AUSGEWÄHLTER AUSZUG →

↓↓↓

# Pixon 12: Games in 480x800 statt 240x400



## Bastifantasti (26. Apr 2010)

Ich würde gerne ein Spiel für ein Samsung Pixon 12 programmieren.
Dieses Handy hat eine Display-Auflösung von 480x800 Pixeln, jedoch werden meine Programme in 240x400 angezeigt. Außerdem sind dann unten so Touchscreenhilfstasten zu sehen.
Weiß jemand was ich machen muss, damit mein Spiel die vollen 480x800 Pixel ausnutzen kann und dass die Tasten da unten nicht zu sehen sind?


----------



## The_S (27. Apr 2010)

Hast du den Fullscreen-Mode aktiviert?

Ich gehe davon aus, dass man die Touch-Tastatur irgendwie deaktivieren kann, da bspw. Bolt (ist imho auch J2ME) auch keine Touchtastatur einblendet. Wie weiß ich allerdings nicht.


----------



## martinz01 (27. Apr 2010)

Beim Nokia 5800 kann man im Programm-Manager für jedes Java-Programm die Tastatur ein- und ausschalten. Vielleicht gibt es bei Samsung so etwas ähnliches.


----------



## Bastifantasti (27. Apr 2010)

Wo aktiviere ich denn den Fullscreen-Mode?
Und das deaktivieren der Tasten muss doch auch irgendwie Programmiermäßig gehen, da das ja von Spiel zu Spiel verschieden ist...

↑↑↑

Gesammelte Daten:
↓↓↓

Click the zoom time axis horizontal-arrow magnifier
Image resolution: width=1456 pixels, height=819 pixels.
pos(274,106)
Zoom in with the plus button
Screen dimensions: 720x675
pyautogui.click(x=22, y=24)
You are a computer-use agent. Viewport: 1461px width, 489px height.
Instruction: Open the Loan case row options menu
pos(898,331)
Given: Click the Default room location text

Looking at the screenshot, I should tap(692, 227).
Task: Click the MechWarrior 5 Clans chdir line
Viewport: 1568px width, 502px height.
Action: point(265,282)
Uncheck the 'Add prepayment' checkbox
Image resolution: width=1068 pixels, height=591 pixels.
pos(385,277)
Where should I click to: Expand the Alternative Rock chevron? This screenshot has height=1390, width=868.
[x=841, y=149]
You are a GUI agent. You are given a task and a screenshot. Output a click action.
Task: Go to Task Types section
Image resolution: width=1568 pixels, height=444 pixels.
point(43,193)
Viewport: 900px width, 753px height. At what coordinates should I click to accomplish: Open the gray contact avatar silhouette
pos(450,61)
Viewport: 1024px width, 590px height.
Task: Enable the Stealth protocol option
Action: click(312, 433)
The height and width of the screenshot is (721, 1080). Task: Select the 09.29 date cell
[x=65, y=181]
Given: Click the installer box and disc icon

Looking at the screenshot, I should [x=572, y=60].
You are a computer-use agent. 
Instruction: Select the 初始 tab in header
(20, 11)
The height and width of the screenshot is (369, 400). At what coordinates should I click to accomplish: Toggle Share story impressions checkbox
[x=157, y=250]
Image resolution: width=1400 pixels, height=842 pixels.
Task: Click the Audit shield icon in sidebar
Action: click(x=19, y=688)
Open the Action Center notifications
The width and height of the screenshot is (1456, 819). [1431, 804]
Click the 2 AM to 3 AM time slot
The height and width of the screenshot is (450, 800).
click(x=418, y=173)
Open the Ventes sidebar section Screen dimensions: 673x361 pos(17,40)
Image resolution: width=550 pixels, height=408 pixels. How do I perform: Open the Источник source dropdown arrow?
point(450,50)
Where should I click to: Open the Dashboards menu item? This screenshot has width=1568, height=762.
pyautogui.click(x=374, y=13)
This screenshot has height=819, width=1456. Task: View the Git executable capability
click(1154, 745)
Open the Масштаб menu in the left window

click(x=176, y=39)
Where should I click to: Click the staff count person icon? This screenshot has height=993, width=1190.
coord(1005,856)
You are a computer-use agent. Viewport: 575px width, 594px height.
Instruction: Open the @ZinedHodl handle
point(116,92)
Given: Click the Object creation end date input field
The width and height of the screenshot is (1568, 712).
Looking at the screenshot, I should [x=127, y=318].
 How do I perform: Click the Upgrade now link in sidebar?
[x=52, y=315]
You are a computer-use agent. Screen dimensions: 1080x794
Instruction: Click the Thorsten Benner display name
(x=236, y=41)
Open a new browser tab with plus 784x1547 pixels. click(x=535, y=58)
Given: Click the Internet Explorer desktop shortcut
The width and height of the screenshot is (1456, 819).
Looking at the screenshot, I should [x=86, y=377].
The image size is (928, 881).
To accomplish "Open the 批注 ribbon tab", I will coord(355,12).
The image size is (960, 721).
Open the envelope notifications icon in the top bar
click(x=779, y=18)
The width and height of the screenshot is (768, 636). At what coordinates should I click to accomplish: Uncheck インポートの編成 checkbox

↑↑↑

WAS ZU TUN IST →
Setze die Forumsdiskussion über die Spielauflösung auf dem Pixon 12 im Auszug oben nach ihrem letzten Beitrag fort.

ERGEBNIS →
----------



## The_S (28. Apr 2010)

Bastifantasti hat gesagt.:


> Wo aktiviere ich denn den Fullscreen-Mode?



setFullscreenMode(true)


----------



## Bastifantasti (28. Apr 2010)

Achso das, ja das ist drin.
Das Spiel wird ja auch eig. fullscreen angezeigt, nur eben 240x400.
Also ganz rechts, wo eigentlich die x-Koordinate den Wert 480 haben sollte, ist der Wert 240.
Also das Spiel ist quasi "gestreched".


----------



## The_S (28. Apr 2010)

Moment, damit ich das richtig verstehe:

Das Pixon hat eine Breite von 480 Pixeln. Wenn du in deinem MIDlet die Pixel abfragst, sagt es dir, dass das Canvas nur 240 Pixel breit ist. Es füllt in der Breite aber trotzdem den kompletten Bildschirm aus???


----------



## Bastifantasti (28. Apr 2010)

Richtig.

Also ich habe ein kleines Programm geschrieben um den Touchscreen zu testen.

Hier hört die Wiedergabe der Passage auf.